◆ Excerpt to read ◆
Increasingly, women who are not afraid to fight for a course they believe in are given a healthy dose of respect, especially if it is a noble course. Rosa Parks was one such woman, an African-American who, sitting down, fought for the rights of the entire black race in America.
Today Rosa Parks is recognized as the mother of the modern civil rights movement throughout America and the world. Her refusal to give up a seat she paid for to a white male passenger in 1955 sparked a fierce protest that shook the United States and changed America’s view of colored people and also changed the course of history
Rosa Parks Biography
Rosa Louise Parks, popularly known as Rosa Parks, was born on February 4, 1913, in Tuskegee, Alabama. She was born Rosa Louise McCauley but changed her name to Rosa Parks when she married a man named Raymond Parks, a barber from Montgomery, in 1932. Rosa’s mother Leona Edwards McCauley worked as a teacher, while her father James McCauley was a carpenter.
It is recorded that Rosa attended local schools in the countryside, and after she turned 11, she went to the Montgomery Industrial School for Girls and later to the Alabama State Teacher’s College High School. Unfortunately, she had to drop out of school to care for her sick grandmother, and eventually, her own mother became ill, and Rosa had to give up all hope of completing the teacher training she received.
Rosa Parks gradually became aware of the racial segregation that was deeply rooted in her hometown of Alabama. As a growing child, the human rights activist experienced deep-rooted racism, and it occurred to her that black and white people had different opportunities in life.

◆ Available data ◆

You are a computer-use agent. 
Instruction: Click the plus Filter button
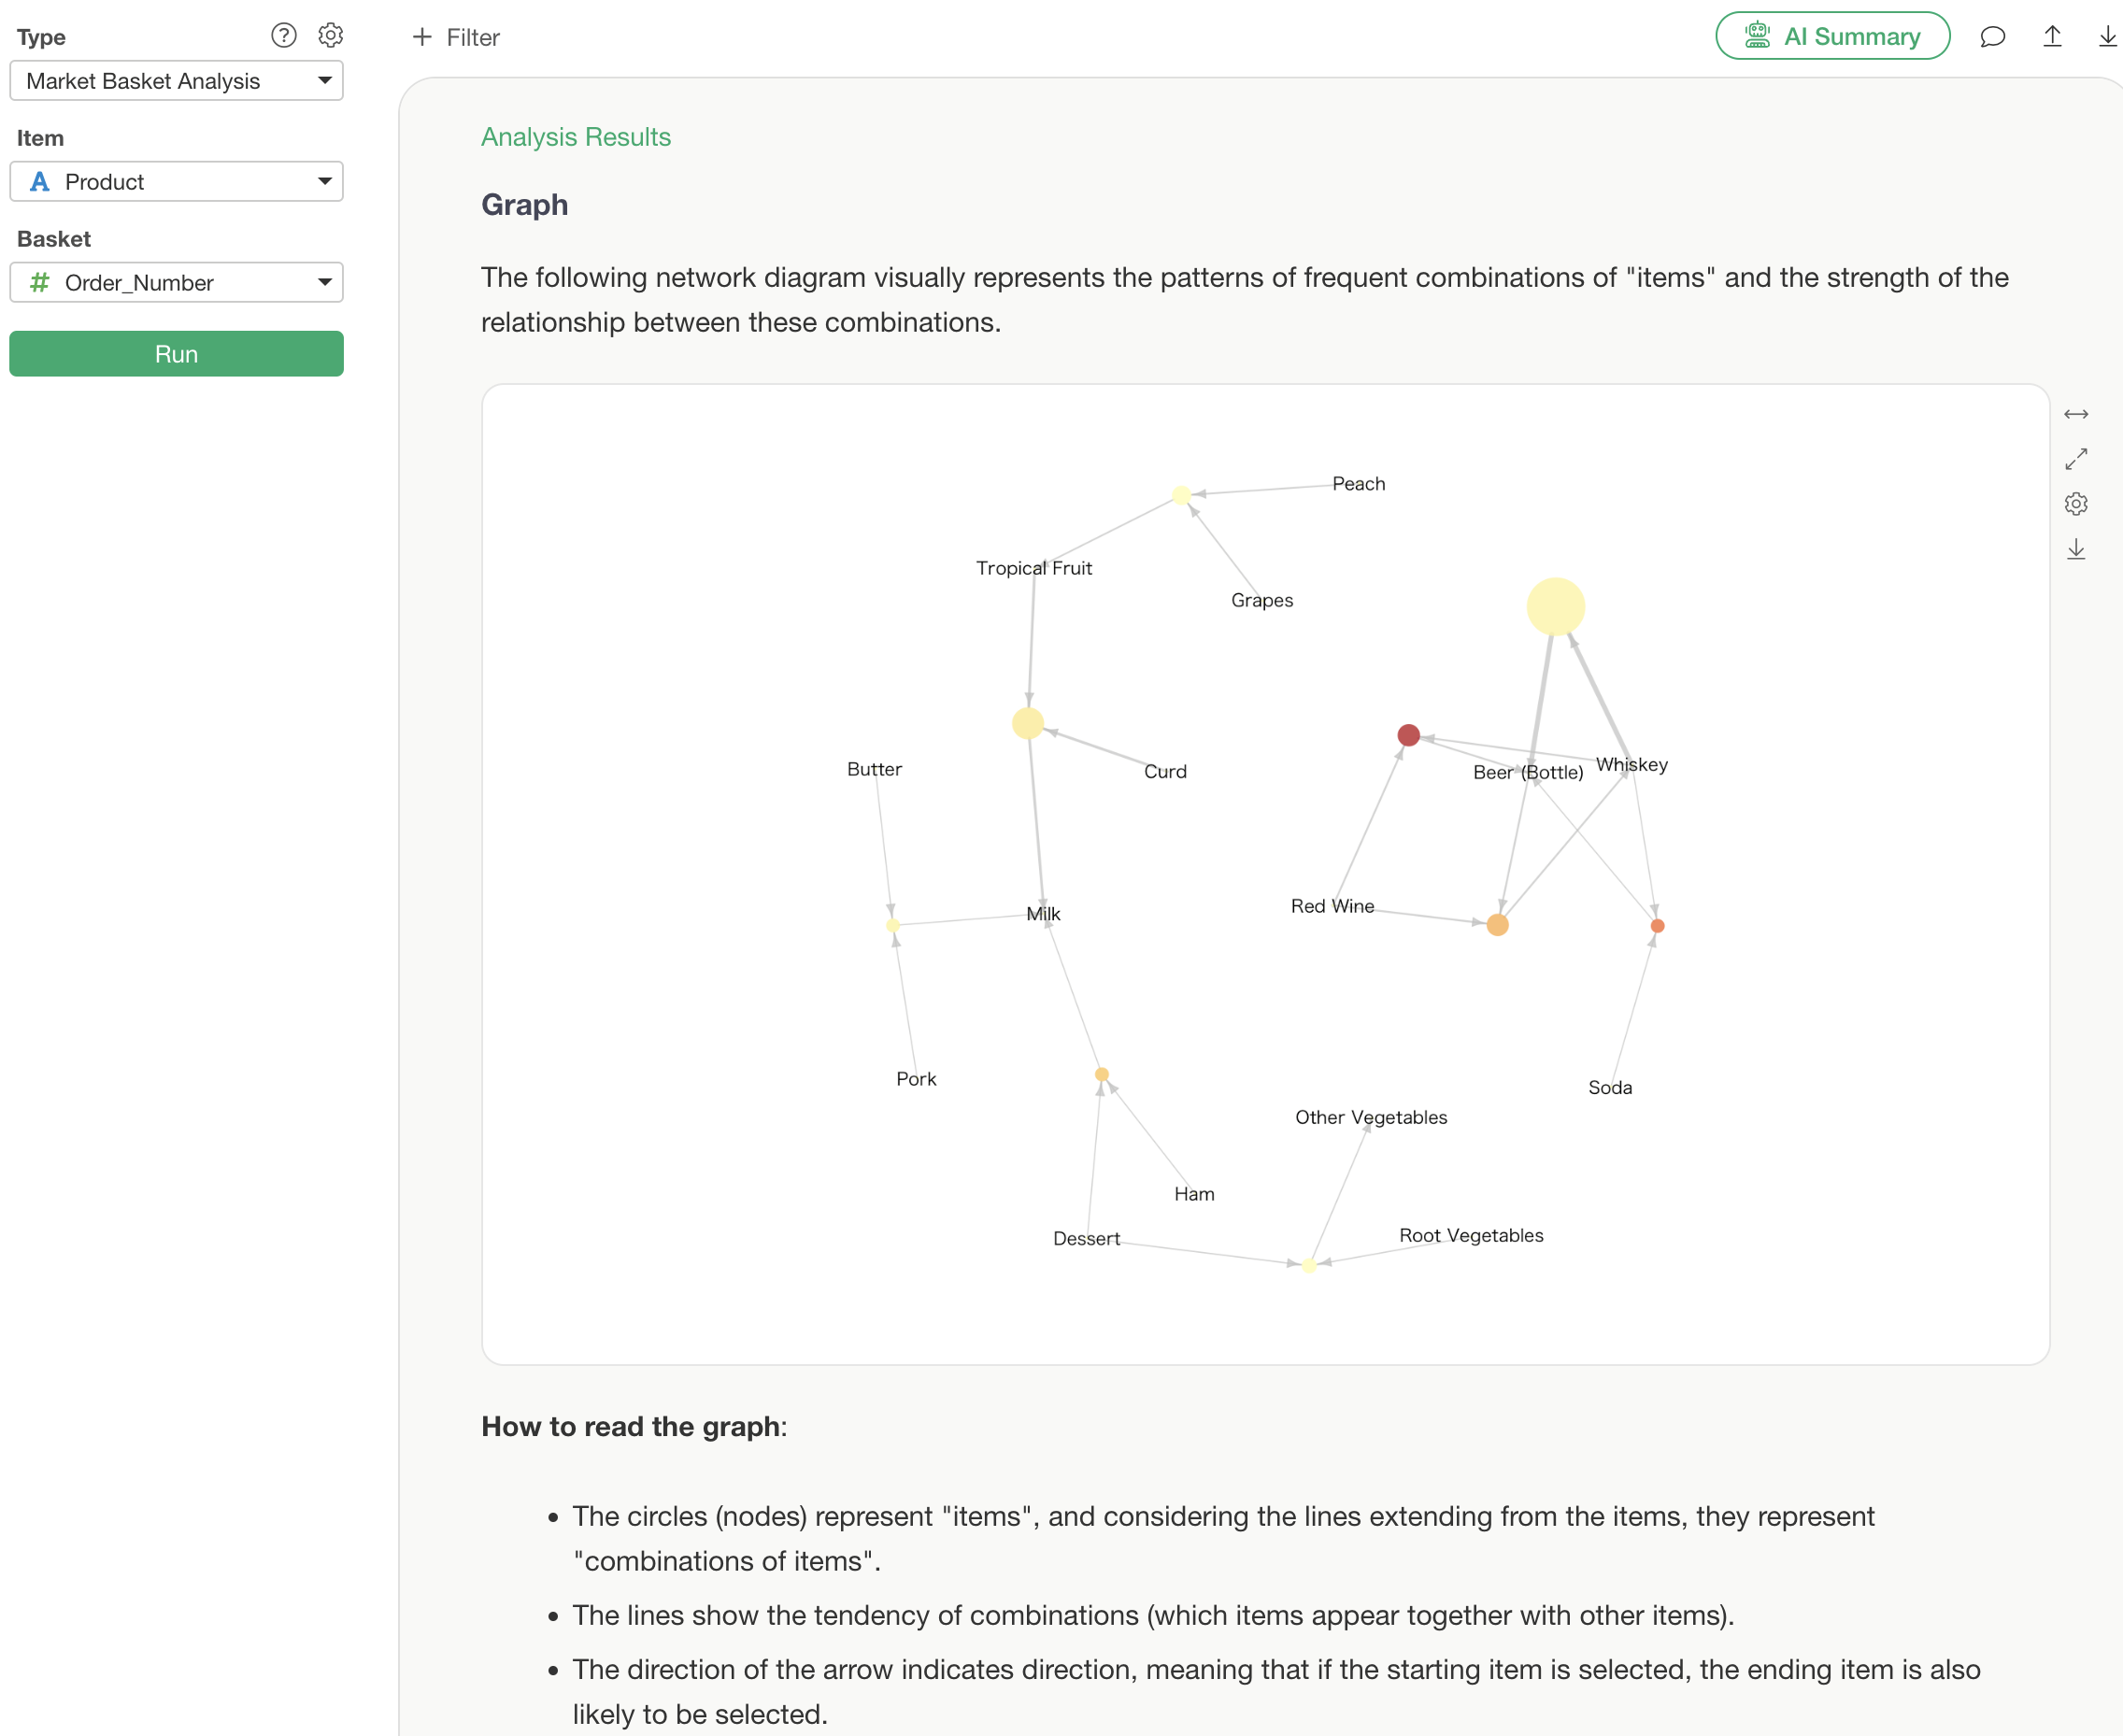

◆ Apply what you read ◆
- A) Answer the following questions using the Rosa Parks biography, marking each answer (i), (ii), (iii) on its own line.
(i) In what year did Rosa Parks refuse to give up her seat?
(ii) What was Raymond Parks's occupation?
(iii) Whom did Rosa first leave school to care for?
- B) Pick up the Rosa Parks biography where it stops, and continue it in the same voice.

◆ Task responses ◆
- A)
(i) 1955
(ii) He was a barber.
(iii) Her sick grandmother

- B)
Her husband Raymond Parks encouraged her to graduate high school in 1933, and later she joined the Montgomery Chapter of NAACP (National Association for the Advancement of Colored People) and became actively involved in civil rights issues in 1943. During her time with the NAACP, she served as the youth leader of her chapter and later as secretary to the NAACP president. The human rights activist eventually became heavily involved in fundraising and other initiatives affecting the chapter. She always attended meetings to prevent injustice and protect the rights of colored people.
Rosa’s action in a bus triggered the famous Montgomery bus boycott in 1955 when she refused to give up her seat to a white man. Her action led to her arrest and a trial in which she was found guilty of an act of civil disobedience and consequently paid a fine, but the bus boycott that followed this event changed the segregation laws in Montgomery and the lives of colored people.
After the successful boycott, which lasted 381 days, Rosa became an icon, a well-known personality, and a leading spokesperson on civil rights in the United States. Although she lost her job at the department store and had to survive for years as a seamstress, she did not let herself be discouraged but continued the fight against racism.
Rosa was later hired by the African-American US representative John Conyers and worked as his secretary until her retirement in 1965.
When and How Did She Die? Here are the Facts
The human rights activist died in her Detroit, Michigan apartment on October 24, 2005. In 2004, Rosa was diagnosed with progressive dementia, which seems to have been present since 2002.
It is known that Rosa died at the age of 92 in her apartment while reading the newspaper between 7 and 8 pm. The cause of death was recorded as natural causes.
Rosa’s funeral was a phenomenal funeral that was marked by several commemorative ceremonies: Her body was laid out in the Capitol Rotunda Washington, D.C., and it is on record that more than 50,000 people from all walks of life came to see her coffin.
She was buried at Woodlawn Cemetery in Detroit in the chapel mausoleum, and her final resting place was between her mother’s grave and her husband’s. Not long after her funeral, the chapel changed its name to Rosa L. Park’s Freedom Chapel in an effort to immortalize her name.